"I didn't recommend it just because I just didn't think it was an efficient way to allocate the remaining resources we had," Cashman said (via the New York Times ) . "We had a lot of debate about it. Like everything on the free-agent market and trade market, you discuss it, make your recommendations to ownership, and they choose what direction they prefer to go given the circumstances. My preferece was waiting. They obviously acted, and we are better."
Steibrenner, apparently, was the one willing to shell out a the three-year, $35 million contract to Soriano, who will serve as a set-up man to Mariano Rivera. Cashman said he didn't feel Steinbrenner's veto was a challenge to his power.
"I think it's certainly a sign at times if Hal wants to go different directions that could happen," Cashman said. "I think that's certainly the case. This is their team. Does that happen often? Will it happen a lot? I just think it depends on the circumstances what the comfort level is taking place at the time. Not to say it won't happen again, not to say it will. It's hard to say."
The biggest issue was the fact Soriano is a Type A free agent, meaning the Yankees must give up their first-round pick to the Rays as compensation. The 2011 draft is seen as one of the deepest in years. Cashman said he didn't want to give up that pick for a set-up man.
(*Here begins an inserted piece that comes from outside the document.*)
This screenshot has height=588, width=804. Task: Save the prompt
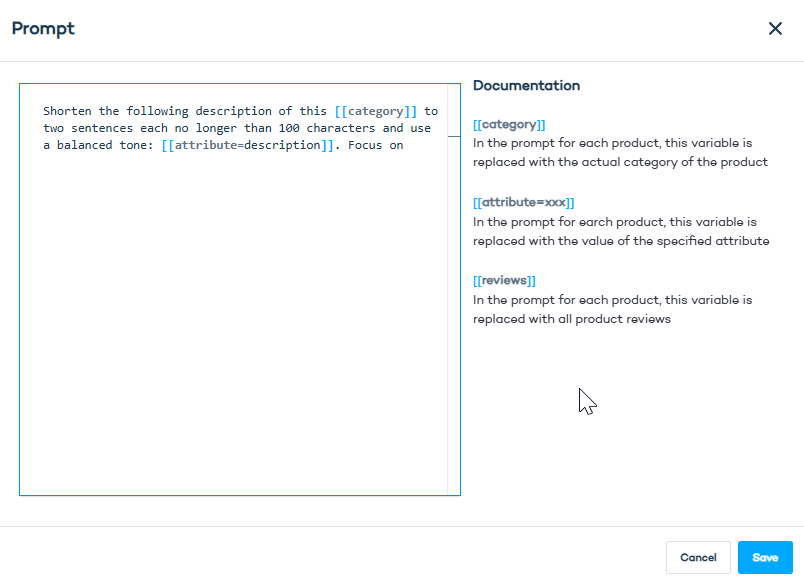click(765, 558)
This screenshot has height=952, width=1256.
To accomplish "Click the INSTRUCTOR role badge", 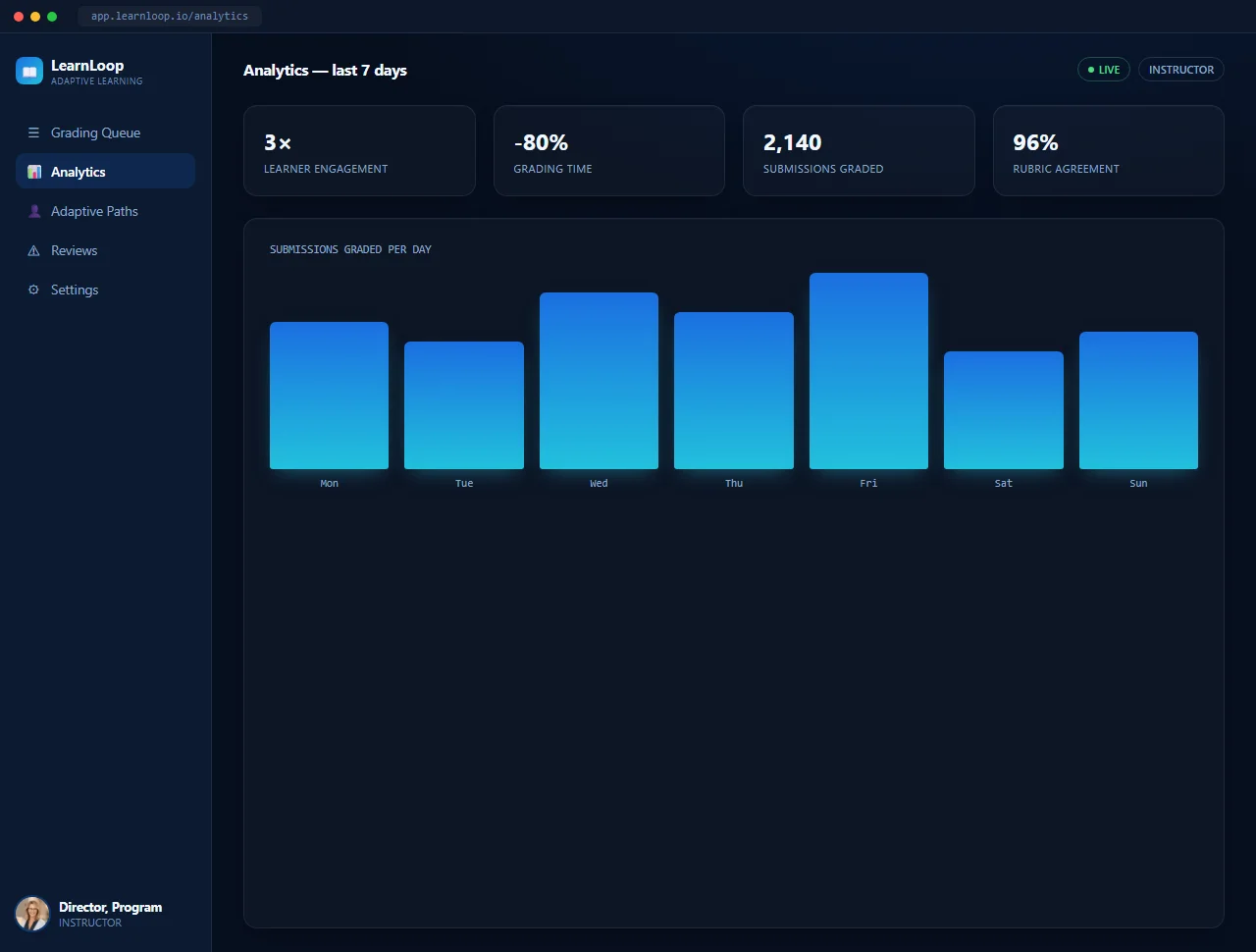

He was willing to give it up for Cliff Lee.
"I think 29 clubs would love to have Rafael Soriano thrown down their throats," Cashman said (via ESPNNewYork.com ).
Team president Randy Levine told ESPNNewYork.com that there is no rift in the organization and the team is happy with Cashman, there was just a difference of opinion and in the end, the ones who sign the check have the last word.
"Cash is the best general manager in the game," Levine said.